• How to complete this task
An exact reproduction of the records is required, with all pictures omitted.

• Records for this task
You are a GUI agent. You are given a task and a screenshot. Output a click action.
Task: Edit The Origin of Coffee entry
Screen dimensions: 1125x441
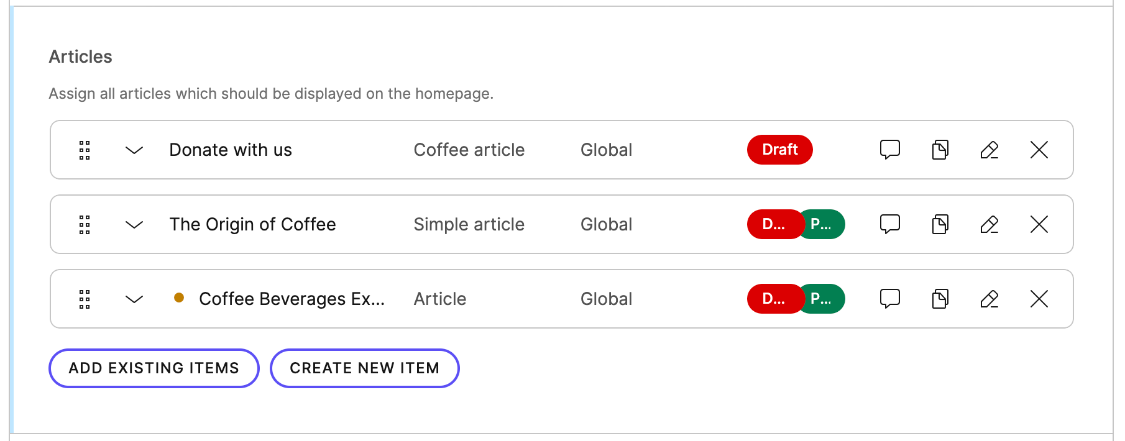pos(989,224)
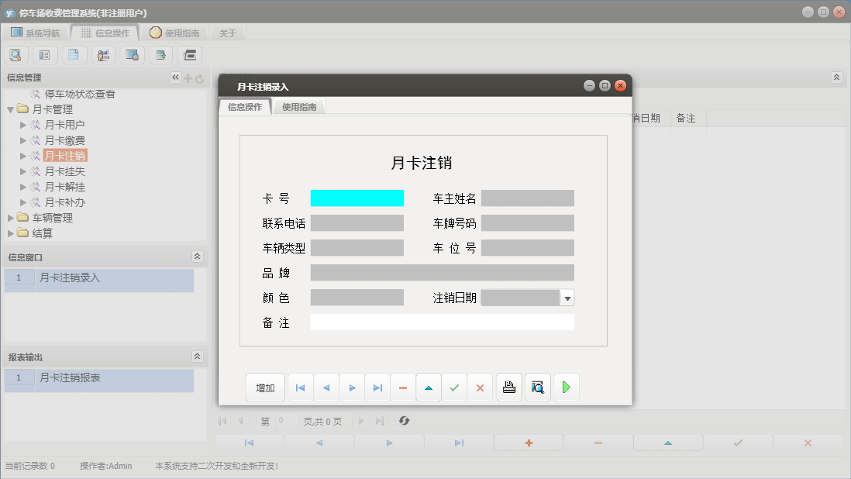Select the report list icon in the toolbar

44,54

• Output
You are a GUI agent. You are given a task and a screenshot. Output a click action.
Task: Edit The Origin of Coffee entry
Screen dimensions: 1125x441
pos(989,224)
Select the report list icon in the toolbar

44,54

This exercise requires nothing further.